Tadano confirms full year numbers

Tadano the world’s fourth largest mobile crane manufacturer has published its financial results for the 12 months to the end of March 2008.

Total revenues climbed 20.5 percent to ¥174 billion ($1.67 billion/£858 million) while profits jumped by almost 41 percent to ¥17.96 billion ($174/£88 million). A large gain on bad debt write backs boosted net income by 51 percent to ¥11.6 billion (/$112.4/£57 million).

Tadano says that after a slow start its domestic market due to delays in construction starts, strong replacement demand for its Rough Terrain cranes helped increase sales by 10.7 percent to ¥92.8 billion ($898 /£457 million).

Overseas it saw increases in demand in North America, Europe and the Middle East with export sales rising by almost 34 percent to ¥81,6 billion ($790/£401 million) This took export sales to a record 46.8 percent of total revenues.
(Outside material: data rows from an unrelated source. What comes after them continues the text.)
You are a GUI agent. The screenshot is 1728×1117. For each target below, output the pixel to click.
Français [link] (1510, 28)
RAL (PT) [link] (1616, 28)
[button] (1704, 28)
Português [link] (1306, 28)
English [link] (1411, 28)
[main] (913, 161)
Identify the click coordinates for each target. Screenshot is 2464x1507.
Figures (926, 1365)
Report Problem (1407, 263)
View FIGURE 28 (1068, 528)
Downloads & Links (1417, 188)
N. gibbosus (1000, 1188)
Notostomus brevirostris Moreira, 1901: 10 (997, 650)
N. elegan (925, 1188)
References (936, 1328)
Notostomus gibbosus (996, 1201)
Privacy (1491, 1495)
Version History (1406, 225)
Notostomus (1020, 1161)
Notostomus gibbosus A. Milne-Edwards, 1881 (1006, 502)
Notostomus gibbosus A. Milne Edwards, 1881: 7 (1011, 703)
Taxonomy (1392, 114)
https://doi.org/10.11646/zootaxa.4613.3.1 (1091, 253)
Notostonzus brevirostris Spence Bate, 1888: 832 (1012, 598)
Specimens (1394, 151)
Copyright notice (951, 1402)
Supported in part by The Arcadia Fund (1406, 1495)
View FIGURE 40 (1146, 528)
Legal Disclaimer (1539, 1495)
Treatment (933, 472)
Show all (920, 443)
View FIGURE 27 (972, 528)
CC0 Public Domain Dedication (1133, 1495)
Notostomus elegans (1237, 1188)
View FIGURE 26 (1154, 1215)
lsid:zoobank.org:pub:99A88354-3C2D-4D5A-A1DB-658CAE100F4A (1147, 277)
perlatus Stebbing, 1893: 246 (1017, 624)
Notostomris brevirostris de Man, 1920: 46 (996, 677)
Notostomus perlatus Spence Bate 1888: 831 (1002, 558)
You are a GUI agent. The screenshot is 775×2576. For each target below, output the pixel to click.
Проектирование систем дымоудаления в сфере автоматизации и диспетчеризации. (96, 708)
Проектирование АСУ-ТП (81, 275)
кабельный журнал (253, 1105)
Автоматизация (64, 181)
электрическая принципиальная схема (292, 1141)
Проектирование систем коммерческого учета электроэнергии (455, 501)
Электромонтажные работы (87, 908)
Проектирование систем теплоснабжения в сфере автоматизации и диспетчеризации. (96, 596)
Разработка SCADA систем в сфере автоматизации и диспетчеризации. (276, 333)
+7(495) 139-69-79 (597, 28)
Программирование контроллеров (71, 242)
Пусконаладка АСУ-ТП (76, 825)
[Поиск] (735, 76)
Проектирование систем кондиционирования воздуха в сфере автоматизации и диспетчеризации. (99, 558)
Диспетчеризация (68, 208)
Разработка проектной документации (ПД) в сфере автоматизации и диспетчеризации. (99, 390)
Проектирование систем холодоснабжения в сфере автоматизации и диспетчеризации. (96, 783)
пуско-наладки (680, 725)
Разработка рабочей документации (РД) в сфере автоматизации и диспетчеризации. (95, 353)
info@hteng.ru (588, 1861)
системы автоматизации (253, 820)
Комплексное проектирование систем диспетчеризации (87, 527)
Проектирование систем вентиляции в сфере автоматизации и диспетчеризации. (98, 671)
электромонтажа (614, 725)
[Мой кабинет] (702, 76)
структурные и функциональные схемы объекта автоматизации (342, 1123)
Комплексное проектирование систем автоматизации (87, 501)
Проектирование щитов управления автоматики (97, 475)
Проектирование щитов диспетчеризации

The company continued operating under what it calls its Mid-Term Management Plan (2004-2007) and focused much of its efforts on expanding production of its mobile cranes, in spite of this it had to put orders on allocation due to ongoing component and material supply shortages

Sales by major product line

Mobile Cranes
In Japan the company saw strong increases in sales of its core 25 to 60 tonne Rough-Terrain cranes, driven by replacement demand, with sales up 24.7 percent to ¥42.4 billion ($410/£208 million). Export sales of mobile cranes grew by 41.8 percent to ¥62.6 billion ($606/£308 million).

As a result, sales of construction cranes surged 34.4% to 105,003 million yen compared with the previous fiscal year.

Loader Cranes

Demand for loader cranes, largely small straight telescopics, fell by 11.5 percent ¥15.2 billion ($147/£75 million) as the replacement cycle for trucks, driven by new diesel emission regulations came to an end.

Aerial work platforms

Tadano says that after a strong start demand from the telecommunications indsutry for its truck mounted lifts and digger derricks dropped off, as did orders from the rental industry, due it says to the impact of the revised Building Standard Law. In spite of the slow down, sales of aerial lifts increased by 15.4 percent to just under ¥15 billion ($145/£74 million).

Other

The balance of sales covers used equipment, replacement parts and services. Used equipment remained flat, but parts sales grew strongly resulting in an almost seven percent ¥33.5 billion ($324/£165 million) growth in this area.

Forecasts for 2008/.2009

Tadano is taking a very cautious view of its current year, predicting revenues to grow by just over three percent, to ¥180billion ($1.74 billion/£886 million), while it expects profits to fall by eight percent to ¥16.5 billion ($160/£81 million). This is based on its economic assumptions that construction in Japan will continue to grow, while North America will decline and growth in Europe will slow.

It believes that a strong underlying need to replace an aging mobile crane fleet will also help boost its domestic sales, while it hopes to win great market share in the USA and Europe. It does anticipate though that loader crane sales will fall while aerial work platforms will remain roughly at this years levels.

As the company enters its 60th year, it will launch its new Mid-Term Management Plan from March 2008 to March 2011, under the theme, “overcoming market fluctuations toward a new trajectory of growth.”

During the period it is targeting to increase revenues to ¥200 billion ($1.9 billion) with up to 58 percent of that coming from exports. In terms of profits it is targeting ¥20 billion ($193 million).

Vertikal Comment

Tadano has done well with its mobile crane business although it could have done so much better had it had the capacity. This is particularly true of its Tadano Faun All Terrain cranes where the company is building a strong reputation and product line.

Its projections for 2008/9 look particularly conservative, if not gloomy, given that there is an even stronger underlying replacement demand in North American than in Japan. Not to mention the fact that given the fact that it’s additional capacity in both Japan and Europe is coming on full stream at a time when lead times for many of the products it makes are still long.

If this was an American or European company, we would accuse it of ‘sandbagging’ its forecasts. Given that it is Tadano and Japanese, the likelihood is that the forecast will become a self fulfilling prophecy.